Hong Kong - Asian markets fell on Monday as concerns over the eurozone debt crisis overshadowed surprisingly good jobs data from the United States showing unemployment almost at a four-year low.
An underwhelming return for Shanghai after a week-long holiday added to the glum outlook for the day, while the euro erased gains made in New York on Friday.
In early trade Hong Kong was 0.71% lower and Shanghai lost 0.33%, while Sydney eased 0.34% and Seoul fell 0.70%.
Tokyo was closed for a public holiday.
Wall Street provided an anaemic lead despite figures from the Labor Department showing the official jobless rate fell to 7.8% in September, down from the previous 8.1% and the lowest level since January 2009, the month that President Barack Obama took office.
The data from its establishment survey was less buoyant, showing a modest 114 000 net new jobs produced, but previous months were revised higher, underpinning the better showing in the September data.
US investors initially sent shares soaring after the numbers were released before those gains were wiped out. The Dow closed up 0.26%, the S&P 500 ended flat and the Nasdaq eased 0.42%.
And while the closely-watched jobs data provided some hope for the world's number one economy, the ongoing crisis in Europe continued to take its toll on sentiment.
There was a cautious tone as the European Stability Mechanism (ESM) was to launch later Monday with an inaugural board meeting, and European Union finance ministers were to meet.
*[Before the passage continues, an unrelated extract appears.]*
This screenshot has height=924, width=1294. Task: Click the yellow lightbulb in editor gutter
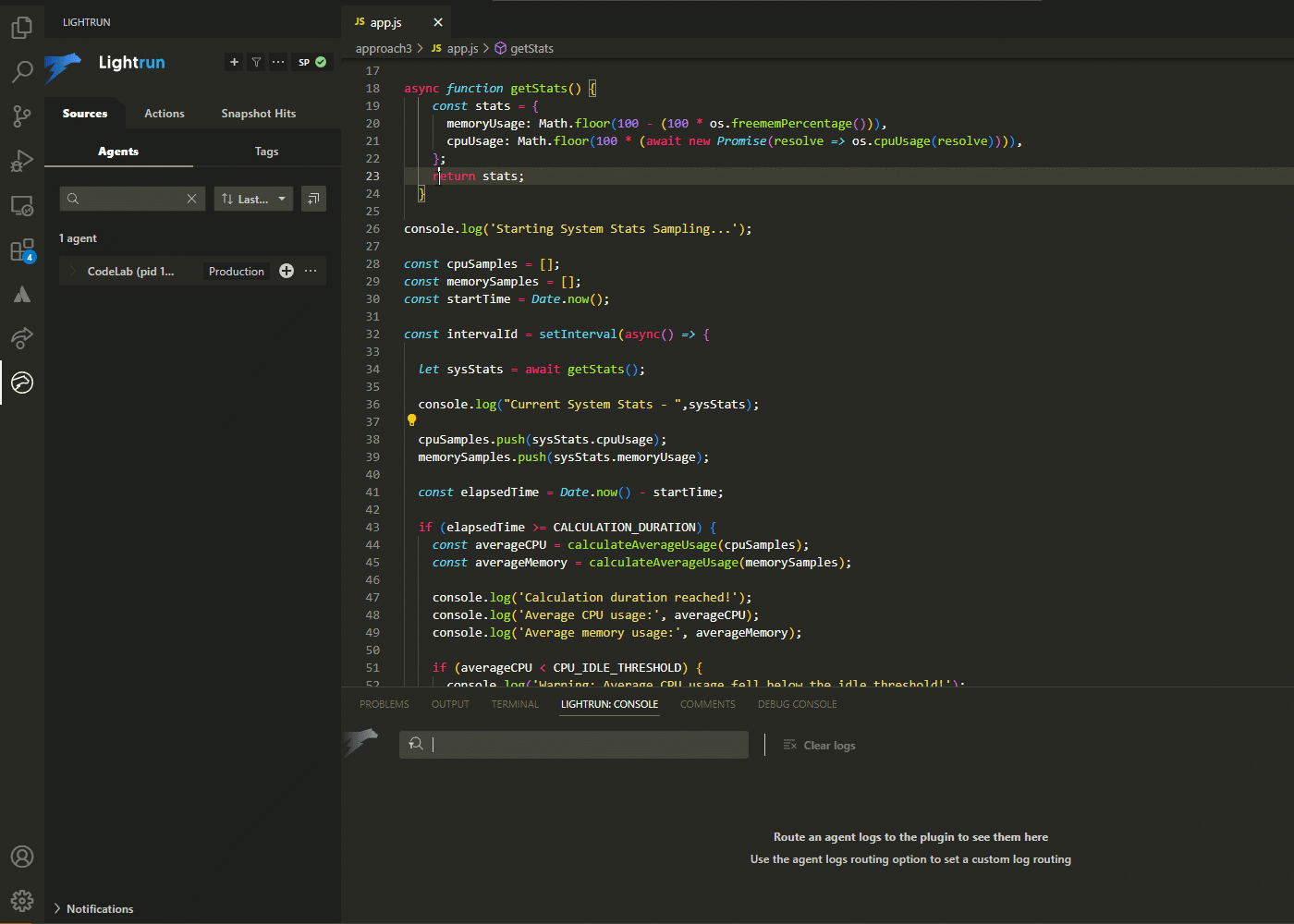412,420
Last-minute disagreements over key ESM commitments have surfaced with Germany, the Netherlands and Finland arguing that the fund should not be used to help banks already bailed out before it became operational.
This represents a potential blow for the likes of Ireland, which went bust after trying to keep its lenders afloat, and for Spain which has also recapitalised some of its banks and secured 100 billion euros from its eurozone partners to do more.
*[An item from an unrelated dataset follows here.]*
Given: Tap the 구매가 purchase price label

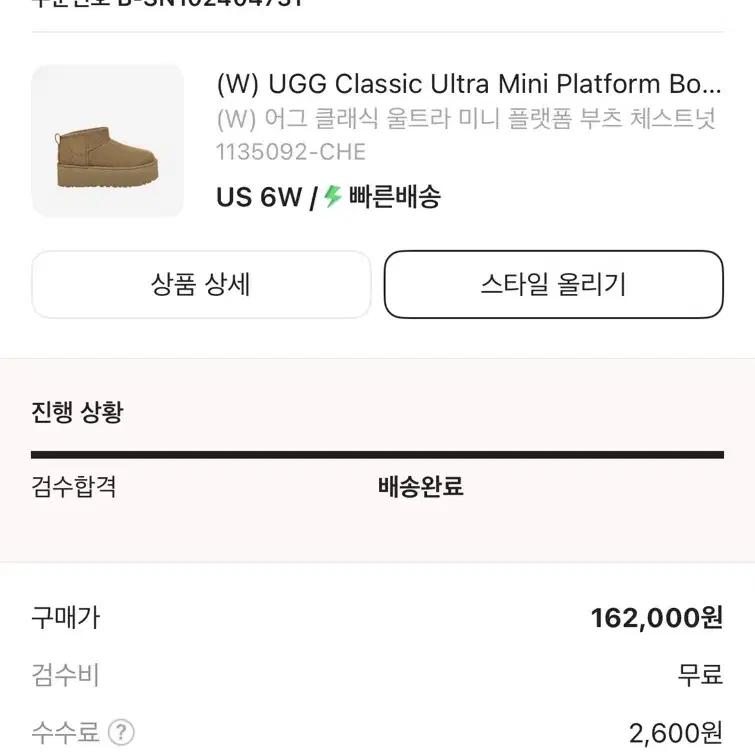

There are concerns Greece will not get its next tranche of much needed bailout cash as it struggles to resolve differences with its EU, European Central Bank and International Monetary Fund creditors over it austerity budget.
And despite its parlous finances Spain continues to refuse to ask for a rescue that would also allow the ECB to enter the debt market to lower Madrid's borrowing costs.
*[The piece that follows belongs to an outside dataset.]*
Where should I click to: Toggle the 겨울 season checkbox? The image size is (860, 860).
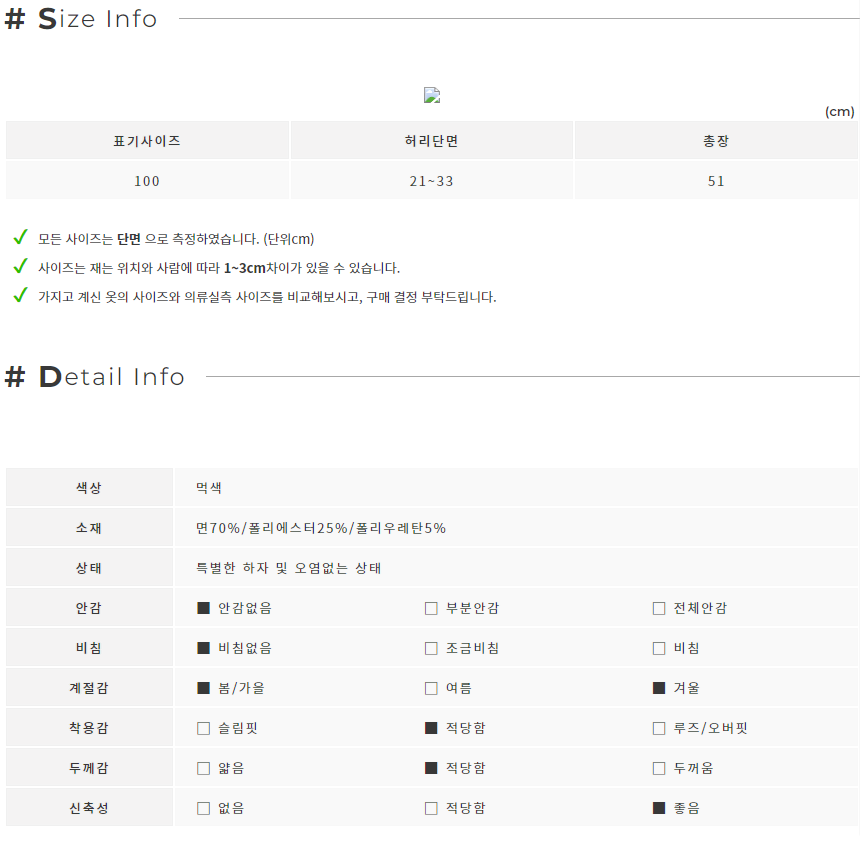click(x=659, y=688)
"We saw on Friday the jobs data come out that was in line with expectations in terms of the payrolls, and US unemployment ticked down... Focus has moved back towards Europe and what may happen coming out with Spain," Jason Hughes, head of premium client management for IG Markets Singapore said.
"It looks like we're still going to have a wait-and-see approach from Spain. There isn't much pressure in the secondary bond markets at the moment to cause them to need to really act quickly," Hughes added.
The euro was trading at $1.2995 compared with $1.3031 late Friday in New York, while it was at ¥102.14, from ¥102.48. The single currency lost the advances it had made on Friday in the wake of the US jobs data.
The dollar fetched ¥78.60 from ¥78.64.
Shanghai's negative return also weighed on Hong Kong dealers, with expectations dashed that a slight uptick in manufacturing activity would spur buying on the mainland.
On oil markets New York's main contract, light sweet crude for delivery in November shed 47 cents to $89.41 a barrel and Brent North Sea crude for November delivery slipped 58 cents to $111.44.
Gold was at $ 770.80 at 03:10 GMT compared with $1 789.90 on Monday.